Originally, LifeWay embraced Baraka’s album, describing it on their website as being “saturated in a Gospel worldview.” The Narrative received a positive reception on iTunes as well, making the top 10 list last fall when it debuted.
The objection comes over an anatomical reference in the last song on the album, “Piano Break, 33 A.D.”:
I was an insecure boy who just thought he was a genius
But always pissed off, that’s because I thought with my penis
It’s all strategic, I’m just asking us the reason
Share my faith on the track, I’m just exorcising demons
While it may seem like mere pushback for lyrics considered inappropriate to some Christians, Baraka feels the decision on LifeWay’s part to pull the record points to a greater schism between cultures within the evangelical sphere. As the Washington Post words it, Baraka “believes his own culture, one shaped by a love for hip-hop and a pride in his ethnic heritage, is at odds with a Christianity dominated by white, political conservatives.”
Not that Baraka is advocating progressivism in the church per se, but rather calls for a third way, outside of the binary systems the evangelical church has placed itself in. His viewpoint is best expressed in an article he wrote last year about the election.
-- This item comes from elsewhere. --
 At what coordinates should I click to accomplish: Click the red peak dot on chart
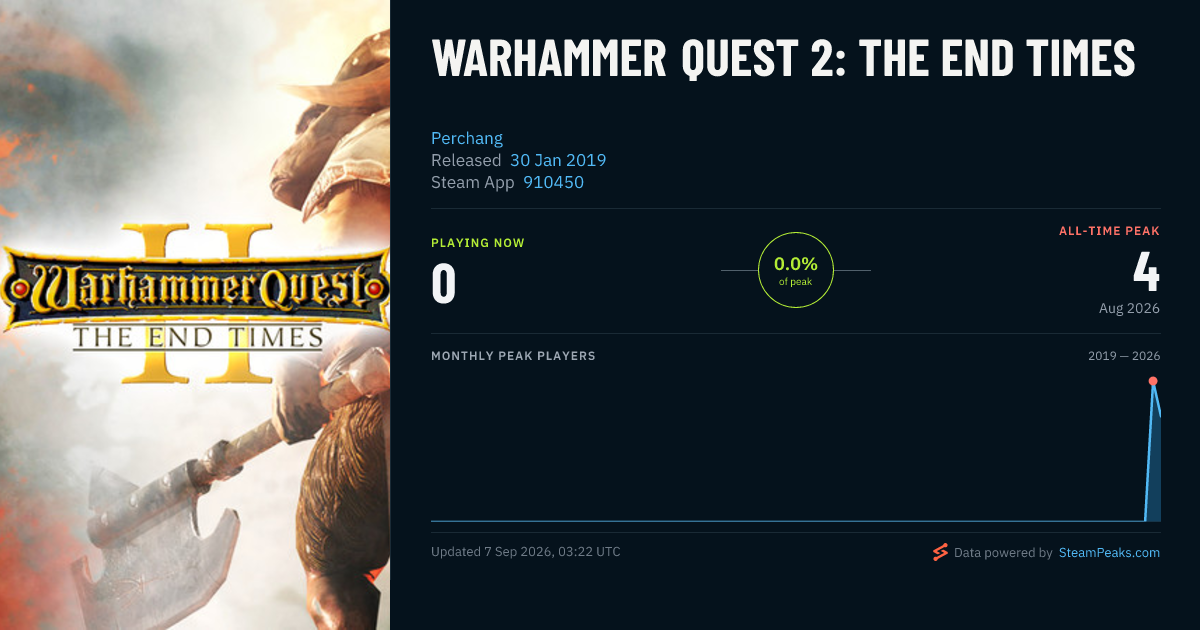point(1153,381)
In it, he voices his frustration over having to choose between the democratic party whose supporters are marching toward a “secular utopia” and the republican party that is backing a candidate who wants to “resurrect bigoted ideologies.” Baraka argues this leaves the black Christian without a representative.
Baraka is no stranger to the evangelical world, either. He belongs to a Southern Baptist church in Atlanta and has produced music with LeCrae. He co-founded the AND Campaign, which is a group of urban Christians who are concerned with finding solutions to problems minorities face while using the gospel to do so.
This is not the first time LifeWay has pulled a product over “inappropriate” words. In 2012, the Southern Baptist company chose not to carry a book by Rachel Held Evans because of its use of the word “vagina.” However, Baraka points out that the retailer does carry other books with anatomical references, citing works like Sheet Music by Kevin Leman.
The long story short is that LifeWay sides with its more vocal customers who find things inappropriate more often than it does with those who feel things like art and literature should be a place where the church can discuss different viewpoints using the language of the day while it holds to the tenets of the gospel. Baraka’s lament is that Christian retailers like LifeWay are trying to reach people from urban cultures without understanding said culture.